From left, Louis Farrakhan, the Rev. Al Sharpton, the Rev. Jesse Jackson and former president Bill Clinton attend the funeral for Aretha Franklin in Detroit on Friday. (AP Photo/Paul Sancya)
Columnist
Imagine that a major white entertainer had died and that at his funeral, a huge affair, a white nationalist figure had been given a seat of honor in the same row as political and cultural celebrities. You would assume that some of the other mourners might have balked and the media would have gone to town with the story. But nothing like that happened when the anti-Semite Louis Farrakhan took his seat of honor at the funeral of Aretha Franklin.
Farrakhan is an obsessive anti-Semite.

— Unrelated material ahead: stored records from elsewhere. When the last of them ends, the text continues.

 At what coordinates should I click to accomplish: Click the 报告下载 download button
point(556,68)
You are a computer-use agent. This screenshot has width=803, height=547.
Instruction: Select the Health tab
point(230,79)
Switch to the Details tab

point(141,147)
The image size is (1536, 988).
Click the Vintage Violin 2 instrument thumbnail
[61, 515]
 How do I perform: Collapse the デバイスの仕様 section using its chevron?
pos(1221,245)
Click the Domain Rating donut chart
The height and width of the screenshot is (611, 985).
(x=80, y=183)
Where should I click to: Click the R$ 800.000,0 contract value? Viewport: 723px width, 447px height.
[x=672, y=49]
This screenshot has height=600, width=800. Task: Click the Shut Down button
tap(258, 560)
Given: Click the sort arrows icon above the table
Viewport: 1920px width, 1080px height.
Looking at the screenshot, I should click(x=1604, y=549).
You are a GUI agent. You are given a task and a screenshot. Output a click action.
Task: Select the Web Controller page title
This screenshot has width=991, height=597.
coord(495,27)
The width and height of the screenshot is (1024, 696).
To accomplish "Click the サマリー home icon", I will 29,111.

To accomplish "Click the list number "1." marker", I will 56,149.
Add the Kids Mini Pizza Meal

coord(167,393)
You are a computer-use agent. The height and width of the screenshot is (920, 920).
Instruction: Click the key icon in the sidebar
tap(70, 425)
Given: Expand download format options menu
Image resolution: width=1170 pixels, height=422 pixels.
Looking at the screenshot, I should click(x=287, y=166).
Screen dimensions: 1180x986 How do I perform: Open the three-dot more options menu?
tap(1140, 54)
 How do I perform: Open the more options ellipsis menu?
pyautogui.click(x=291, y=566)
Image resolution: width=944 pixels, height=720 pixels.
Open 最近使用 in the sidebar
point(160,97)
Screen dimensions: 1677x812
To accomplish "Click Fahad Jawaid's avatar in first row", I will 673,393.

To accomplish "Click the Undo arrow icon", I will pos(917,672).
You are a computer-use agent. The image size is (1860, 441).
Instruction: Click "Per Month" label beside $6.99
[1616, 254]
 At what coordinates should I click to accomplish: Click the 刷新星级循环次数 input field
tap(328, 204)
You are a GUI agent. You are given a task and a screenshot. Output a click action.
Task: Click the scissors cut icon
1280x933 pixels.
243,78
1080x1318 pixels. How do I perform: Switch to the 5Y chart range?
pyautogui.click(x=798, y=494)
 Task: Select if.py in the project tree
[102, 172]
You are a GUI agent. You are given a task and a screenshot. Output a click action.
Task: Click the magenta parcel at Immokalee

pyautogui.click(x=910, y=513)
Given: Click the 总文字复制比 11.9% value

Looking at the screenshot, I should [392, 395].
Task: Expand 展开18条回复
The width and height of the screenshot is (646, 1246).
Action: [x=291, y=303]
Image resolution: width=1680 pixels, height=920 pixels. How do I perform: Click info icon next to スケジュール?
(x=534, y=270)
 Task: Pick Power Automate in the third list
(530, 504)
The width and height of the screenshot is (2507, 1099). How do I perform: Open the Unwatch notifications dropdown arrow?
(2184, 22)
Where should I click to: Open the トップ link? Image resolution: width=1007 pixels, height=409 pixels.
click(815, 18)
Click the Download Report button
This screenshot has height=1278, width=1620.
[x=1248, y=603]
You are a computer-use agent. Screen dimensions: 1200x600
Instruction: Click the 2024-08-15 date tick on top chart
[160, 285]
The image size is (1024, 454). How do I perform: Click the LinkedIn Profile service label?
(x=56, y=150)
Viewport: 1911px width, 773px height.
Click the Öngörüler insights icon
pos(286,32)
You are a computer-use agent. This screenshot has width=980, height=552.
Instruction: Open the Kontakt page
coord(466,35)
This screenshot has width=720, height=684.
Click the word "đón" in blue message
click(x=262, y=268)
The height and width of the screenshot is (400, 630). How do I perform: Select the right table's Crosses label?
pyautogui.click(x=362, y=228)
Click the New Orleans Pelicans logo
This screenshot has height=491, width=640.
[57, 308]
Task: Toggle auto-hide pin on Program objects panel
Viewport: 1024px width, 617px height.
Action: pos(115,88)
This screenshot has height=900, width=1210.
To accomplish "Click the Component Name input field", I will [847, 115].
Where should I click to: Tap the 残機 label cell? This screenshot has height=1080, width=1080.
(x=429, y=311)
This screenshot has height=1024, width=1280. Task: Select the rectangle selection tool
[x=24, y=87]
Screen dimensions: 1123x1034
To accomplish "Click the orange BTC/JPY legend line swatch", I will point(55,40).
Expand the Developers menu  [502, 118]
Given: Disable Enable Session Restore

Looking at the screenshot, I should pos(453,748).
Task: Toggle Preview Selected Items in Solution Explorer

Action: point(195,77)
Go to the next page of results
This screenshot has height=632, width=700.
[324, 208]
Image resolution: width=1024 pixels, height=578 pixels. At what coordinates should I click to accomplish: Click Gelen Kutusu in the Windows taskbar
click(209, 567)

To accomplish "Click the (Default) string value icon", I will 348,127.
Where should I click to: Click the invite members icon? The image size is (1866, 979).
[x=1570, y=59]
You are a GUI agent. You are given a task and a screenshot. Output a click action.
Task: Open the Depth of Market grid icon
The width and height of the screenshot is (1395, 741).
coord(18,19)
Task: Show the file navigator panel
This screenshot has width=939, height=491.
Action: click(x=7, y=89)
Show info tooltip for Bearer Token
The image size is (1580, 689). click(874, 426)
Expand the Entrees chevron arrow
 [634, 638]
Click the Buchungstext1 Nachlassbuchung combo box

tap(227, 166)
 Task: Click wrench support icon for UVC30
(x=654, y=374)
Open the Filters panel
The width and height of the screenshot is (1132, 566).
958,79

He sees Jews lurking everywhere he goes, responsible, as he recently said, “for all this filth and degenerate behavior that Hollywood is putting out turning men into women and women into men,” seasoning, as usual, his anti-Semitism with rank homophobia. At that same event — the Nation of Islam’s Saviours’ Day program in Chicago — he called Jews “the mother and father of apartheid,” which slandered the disproportionate number of Jews who were active in the American and South African civil rights movements, some of whom lost their lives in the struggle.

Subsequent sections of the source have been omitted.